Manuel also hopes to engage readers with his unusual structure for the book, which he doesn’t want to spoil by describing too much in detail.
“I thought, I’ve got this idea, but it completely breaks literary conventions. Can I do this?” says Manuel, who started writing The Wig, The Bitch & The Meltdown in 2014. “I knew that in the last third of the book, I wanted to blur lines and break the fourth wall to kind of jolt the reader in their own world and take a look at the relationships around themselves.”
Manuel also underscores the fact that he didn’t use a ghostwriter.
“I felt it was really important for fans to read my writing. That’s what kind of took so long,” he says. “It was a very isolating, but probably one of the most rewarding, processes for me, because I got to know myself. I had not dug down deep and taken the time to really learn more about those vulnerabilities that were buried deep down. So for me, it turned out to be one of the most fulfilling works I’ve put out into the world.”

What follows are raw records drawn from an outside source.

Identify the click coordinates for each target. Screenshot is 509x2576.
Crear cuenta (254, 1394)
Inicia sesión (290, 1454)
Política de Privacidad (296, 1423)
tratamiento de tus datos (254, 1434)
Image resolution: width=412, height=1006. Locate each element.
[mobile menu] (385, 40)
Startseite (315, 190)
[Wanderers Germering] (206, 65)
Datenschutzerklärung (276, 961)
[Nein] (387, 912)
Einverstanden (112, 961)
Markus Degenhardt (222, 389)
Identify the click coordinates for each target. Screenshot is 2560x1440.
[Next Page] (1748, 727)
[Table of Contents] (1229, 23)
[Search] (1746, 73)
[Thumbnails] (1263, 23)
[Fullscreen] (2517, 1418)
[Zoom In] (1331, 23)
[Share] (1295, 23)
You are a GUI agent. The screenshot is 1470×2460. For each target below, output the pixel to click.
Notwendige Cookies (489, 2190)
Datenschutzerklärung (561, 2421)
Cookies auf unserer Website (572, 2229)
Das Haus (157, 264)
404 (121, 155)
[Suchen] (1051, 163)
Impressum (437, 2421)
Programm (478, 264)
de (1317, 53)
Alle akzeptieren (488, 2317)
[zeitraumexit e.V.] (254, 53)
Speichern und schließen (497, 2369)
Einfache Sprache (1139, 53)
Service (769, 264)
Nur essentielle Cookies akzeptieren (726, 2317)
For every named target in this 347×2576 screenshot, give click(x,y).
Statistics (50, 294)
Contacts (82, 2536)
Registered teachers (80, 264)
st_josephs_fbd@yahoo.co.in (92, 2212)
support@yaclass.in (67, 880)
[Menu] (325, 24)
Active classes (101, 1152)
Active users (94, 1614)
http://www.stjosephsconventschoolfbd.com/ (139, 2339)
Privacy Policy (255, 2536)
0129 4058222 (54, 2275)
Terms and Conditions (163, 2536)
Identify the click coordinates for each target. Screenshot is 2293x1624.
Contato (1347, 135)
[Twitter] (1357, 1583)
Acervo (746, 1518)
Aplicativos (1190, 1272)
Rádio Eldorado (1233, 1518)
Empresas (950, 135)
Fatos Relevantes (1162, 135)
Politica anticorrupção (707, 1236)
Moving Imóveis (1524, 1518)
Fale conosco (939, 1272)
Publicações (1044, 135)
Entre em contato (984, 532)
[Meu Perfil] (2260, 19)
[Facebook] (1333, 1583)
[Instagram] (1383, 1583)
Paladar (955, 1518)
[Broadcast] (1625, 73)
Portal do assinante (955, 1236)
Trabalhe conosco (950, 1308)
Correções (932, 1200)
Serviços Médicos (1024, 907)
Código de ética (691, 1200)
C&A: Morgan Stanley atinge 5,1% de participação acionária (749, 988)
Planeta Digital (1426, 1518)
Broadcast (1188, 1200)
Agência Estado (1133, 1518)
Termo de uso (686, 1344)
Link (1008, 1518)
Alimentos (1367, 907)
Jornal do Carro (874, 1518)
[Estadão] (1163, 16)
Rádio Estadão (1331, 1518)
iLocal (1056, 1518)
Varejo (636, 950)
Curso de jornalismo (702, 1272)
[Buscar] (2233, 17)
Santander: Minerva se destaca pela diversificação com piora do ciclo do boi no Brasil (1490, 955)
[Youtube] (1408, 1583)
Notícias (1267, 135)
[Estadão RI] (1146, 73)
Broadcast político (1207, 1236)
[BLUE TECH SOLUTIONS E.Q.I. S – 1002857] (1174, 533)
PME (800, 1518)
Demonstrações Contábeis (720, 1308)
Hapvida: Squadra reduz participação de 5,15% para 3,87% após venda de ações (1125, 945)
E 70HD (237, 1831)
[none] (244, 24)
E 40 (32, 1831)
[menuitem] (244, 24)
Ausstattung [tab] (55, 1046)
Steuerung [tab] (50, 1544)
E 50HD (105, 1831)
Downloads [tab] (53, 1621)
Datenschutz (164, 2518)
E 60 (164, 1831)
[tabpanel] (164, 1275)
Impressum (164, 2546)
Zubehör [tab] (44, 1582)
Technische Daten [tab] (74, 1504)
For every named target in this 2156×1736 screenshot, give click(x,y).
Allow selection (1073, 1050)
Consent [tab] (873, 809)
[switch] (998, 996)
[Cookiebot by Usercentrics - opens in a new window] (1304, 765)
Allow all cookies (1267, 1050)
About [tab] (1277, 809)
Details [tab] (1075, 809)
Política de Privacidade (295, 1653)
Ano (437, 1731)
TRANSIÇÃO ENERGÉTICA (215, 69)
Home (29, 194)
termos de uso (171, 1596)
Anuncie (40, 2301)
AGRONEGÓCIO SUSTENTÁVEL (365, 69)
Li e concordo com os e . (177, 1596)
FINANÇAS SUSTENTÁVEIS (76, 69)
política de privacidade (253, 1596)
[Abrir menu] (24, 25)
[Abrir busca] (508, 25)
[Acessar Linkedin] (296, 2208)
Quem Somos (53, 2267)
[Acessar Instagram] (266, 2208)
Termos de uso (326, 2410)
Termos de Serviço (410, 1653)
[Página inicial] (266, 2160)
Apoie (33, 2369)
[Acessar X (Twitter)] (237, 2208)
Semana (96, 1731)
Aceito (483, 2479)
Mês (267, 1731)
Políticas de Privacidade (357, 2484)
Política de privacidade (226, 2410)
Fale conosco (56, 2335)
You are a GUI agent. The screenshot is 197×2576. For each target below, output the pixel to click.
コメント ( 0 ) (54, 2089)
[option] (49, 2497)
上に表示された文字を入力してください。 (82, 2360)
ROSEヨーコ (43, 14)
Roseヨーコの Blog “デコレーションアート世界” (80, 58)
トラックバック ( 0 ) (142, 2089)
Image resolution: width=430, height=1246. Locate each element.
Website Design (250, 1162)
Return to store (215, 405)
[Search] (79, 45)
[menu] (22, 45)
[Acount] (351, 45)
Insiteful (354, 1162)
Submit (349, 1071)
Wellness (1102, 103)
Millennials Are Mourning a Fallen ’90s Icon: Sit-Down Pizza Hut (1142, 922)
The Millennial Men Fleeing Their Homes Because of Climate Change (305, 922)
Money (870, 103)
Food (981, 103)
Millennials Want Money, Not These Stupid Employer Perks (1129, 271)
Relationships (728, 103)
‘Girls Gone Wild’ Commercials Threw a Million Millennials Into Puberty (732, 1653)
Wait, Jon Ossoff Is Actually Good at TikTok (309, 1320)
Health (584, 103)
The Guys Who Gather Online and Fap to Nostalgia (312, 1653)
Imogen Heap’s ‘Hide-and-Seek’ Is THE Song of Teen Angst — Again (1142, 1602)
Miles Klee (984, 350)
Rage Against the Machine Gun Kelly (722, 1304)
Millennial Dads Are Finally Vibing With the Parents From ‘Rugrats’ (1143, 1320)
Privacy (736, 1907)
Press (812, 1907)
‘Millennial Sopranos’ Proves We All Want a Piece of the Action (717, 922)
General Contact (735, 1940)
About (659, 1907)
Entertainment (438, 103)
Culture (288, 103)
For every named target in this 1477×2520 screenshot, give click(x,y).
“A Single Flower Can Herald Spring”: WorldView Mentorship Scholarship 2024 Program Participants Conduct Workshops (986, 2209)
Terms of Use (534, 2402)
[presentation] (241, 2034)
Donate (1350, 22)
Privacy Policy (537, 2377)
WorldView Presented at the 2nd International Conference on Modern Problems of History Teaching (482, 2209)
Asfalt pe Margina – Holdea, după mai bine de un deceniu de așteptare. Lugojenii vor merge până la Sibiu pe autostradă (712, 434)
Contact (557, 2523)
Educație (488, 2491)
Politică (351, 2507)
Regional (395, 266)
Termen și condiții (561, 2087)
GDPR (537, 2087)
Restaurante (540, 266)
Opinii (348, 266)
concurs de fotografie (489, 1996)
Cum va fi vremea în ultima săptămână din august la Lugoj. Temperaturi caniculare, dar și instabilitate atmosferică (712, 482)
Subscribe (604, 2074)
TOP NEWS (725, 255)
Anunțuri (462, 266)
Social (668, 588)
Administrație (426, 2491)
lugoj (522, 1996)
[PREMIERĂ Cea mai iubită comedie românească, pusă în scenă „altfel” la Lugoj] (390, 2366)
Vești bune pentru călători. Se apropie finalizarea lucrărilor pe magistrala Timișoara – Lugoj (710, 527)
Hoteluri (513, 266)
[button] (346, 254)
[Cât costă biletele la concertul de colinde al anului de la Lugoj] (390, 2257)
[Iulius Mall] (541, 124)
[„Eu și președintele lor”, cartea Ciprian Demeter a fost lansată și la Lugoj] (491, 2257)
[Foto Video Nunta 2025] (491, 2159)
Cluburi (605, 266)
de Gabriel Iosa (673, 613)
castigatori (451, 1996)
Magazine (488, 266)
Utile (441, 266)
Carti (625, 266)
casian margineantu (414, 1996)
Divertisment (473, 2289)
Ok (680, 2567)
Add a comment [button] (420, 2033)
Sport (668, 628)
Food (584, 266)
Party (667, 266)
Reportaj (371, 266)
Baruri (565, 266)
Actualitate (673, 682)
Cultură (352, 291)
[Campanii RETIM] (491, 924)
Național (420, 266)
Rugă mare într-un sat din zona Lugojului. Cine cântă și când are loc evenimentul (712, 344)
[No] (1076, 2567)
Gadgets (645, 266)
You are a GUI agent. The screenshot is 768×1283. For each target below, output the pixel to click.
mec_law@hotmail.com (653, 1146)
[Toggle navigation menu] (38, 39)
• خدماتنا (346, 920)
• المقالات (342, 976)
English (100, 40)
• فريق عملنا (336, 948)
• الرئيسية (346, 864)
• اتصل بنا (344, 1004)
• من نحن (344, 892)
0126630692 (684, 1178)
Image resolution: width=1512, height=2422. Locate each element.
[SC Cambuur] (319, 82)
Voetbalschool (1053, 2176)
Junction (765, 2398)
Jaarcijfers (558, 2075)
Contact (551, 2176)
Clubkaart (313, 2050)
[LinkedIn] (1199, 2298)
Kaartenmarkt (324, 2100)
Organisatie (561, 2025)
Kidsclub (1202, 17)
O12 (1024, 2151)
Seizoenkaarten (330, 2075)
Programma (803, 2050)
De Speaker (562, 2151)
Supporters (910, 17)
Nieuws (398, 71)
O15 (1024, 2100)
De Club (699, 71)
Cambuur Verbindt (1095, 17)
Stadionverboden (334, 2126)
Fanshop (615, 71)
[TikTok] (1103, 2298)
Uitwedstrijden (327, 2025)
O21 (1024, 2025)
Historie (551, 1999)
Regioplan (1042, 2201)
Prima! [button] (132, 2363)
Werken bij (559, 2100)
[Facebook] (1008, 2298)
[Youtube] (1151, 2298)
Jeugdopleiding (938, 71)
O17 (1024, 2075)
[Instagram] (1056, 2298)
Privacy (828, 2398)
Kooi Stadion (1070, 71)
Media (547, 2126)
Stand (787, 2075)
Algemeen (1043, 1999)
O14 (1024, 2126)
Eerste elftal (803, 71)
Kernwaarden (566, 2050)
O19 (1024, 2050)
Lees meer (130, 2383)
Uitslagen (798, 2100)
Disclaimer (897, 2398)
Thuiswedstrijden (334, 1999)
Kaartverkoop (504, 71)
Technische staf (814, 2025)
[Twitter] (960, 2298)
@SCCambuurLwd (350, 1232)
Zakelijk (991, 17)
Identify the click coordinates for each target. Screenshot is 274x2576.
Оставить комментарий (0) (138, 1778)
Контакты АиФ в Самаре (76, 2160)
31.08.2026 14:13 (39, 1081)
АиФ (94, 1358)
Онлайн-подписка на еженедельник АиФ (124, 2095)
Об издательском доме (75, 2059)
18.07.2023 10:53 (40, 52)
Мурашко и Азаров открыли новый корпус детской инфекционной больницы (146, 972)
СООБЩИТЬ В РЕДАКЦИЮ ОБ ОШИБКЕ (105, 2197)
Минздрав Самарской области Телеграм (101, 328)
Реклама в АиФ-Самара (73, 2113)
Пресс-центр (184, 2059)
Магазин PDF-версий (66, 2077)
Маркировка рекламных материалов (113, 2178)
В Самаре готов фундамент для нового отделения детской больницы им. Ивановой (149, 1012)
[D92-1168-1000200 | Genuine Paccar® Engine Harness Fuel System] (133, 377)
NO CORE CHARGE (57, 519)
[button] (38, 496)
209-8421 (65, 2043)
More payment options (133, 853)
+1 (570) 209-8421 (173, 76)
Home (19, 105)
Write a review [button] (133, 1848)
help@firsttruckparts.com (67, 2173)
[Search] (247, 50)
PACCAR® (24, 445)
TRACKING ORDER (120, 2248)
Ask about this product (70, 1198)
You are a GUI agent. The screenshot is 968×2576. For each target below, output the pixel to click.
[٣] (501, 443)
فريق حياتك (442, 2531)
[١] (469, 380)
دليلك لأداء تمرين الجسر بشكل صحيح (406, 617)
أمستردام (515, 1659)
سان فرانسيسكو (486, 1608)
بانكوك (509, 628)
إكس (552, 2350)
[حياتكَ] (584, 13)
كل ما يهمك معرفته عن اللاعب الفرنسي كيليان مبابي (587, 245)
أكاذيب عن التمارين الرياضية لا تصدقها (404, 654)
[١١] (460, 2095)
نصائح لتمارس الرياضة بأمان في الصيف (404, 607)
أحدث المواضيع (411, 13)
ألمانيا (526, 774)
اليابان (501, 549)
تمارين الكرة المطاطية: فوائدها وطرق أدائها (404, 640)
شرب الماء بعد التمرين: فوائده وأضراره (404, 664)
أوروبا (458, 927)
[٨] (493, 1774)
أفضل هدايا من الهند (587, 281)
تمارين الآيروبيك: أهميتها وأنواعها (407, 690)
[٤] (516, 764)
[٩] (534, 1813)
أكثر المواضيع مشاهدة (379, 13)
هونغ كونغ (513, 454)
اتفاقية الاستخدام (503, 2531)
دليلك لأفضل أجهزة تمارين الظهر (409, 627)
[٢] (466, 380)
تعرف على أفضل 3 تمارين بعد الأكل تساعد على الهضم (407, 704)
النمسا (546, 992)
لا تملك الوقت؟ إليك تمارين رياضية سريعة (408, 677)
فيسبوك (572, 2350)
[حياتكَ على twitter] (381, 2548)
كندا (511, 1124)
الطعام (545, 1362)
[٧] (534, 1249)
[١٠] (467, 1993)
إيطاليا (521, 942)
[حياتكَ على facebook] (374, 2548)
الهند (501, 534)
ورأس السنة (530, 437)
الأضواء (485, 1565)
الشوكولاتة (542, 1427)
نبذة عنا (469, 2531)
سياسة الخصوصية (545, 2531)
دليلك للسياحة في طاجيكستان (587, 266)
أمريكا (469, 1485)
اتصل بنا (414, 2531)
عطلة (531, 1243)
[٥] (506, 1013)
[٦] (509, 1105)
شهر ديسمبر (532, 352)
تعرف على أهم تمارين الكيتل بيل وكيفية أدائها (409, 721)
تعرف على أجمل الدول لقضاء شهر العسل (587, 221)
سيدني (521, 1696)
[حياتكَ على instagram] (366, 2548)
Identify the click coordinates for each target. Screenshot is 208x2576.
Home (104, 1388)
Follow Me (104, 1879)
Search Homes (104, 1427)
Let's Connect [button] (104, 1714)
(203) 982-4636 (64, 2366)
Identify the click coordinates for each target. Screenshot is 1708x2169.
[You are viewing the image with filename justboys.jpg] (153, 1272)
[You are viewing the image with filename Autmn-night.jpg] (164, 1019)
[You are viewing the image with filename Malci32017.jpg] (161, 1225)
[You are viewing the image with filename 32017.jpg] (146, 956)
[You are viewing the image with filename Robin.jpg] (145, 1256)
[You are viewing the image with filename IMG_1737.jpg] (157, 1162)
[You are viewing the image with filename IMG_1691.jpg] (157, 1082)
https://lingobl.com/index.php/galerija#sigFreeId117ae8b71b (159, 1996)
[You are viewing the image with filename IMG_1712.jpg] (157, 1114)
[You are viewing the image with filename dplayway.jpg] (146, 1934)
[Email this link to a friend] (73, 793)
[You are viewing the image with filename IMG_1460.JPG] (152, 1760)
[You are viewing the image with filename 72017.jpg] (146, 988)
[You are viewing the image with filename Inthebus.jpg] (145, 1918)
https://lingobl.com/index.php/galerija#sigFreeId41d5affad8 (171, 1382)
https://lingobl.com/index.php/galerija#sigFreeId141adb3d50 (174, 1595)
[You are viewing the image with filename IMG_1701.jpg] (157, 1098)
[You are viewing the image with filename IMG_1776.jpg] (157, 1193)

Manuel is adamant that The Wig, The Bitch & The Meltdown shouldn’t be viewed necessarily as a slam against Banks or ANTM. The familiar-sounding setup was a way for him to write about a world that’s authentic to him while touching on bigger themes he wanted to address.
“My real hope is that people see that these are human stories that we can all relate to,” Manuel says. “And hopefully we can shift the paradigm about how we think about power, authority, and relationships. That was key for me. That was my intention around the book.”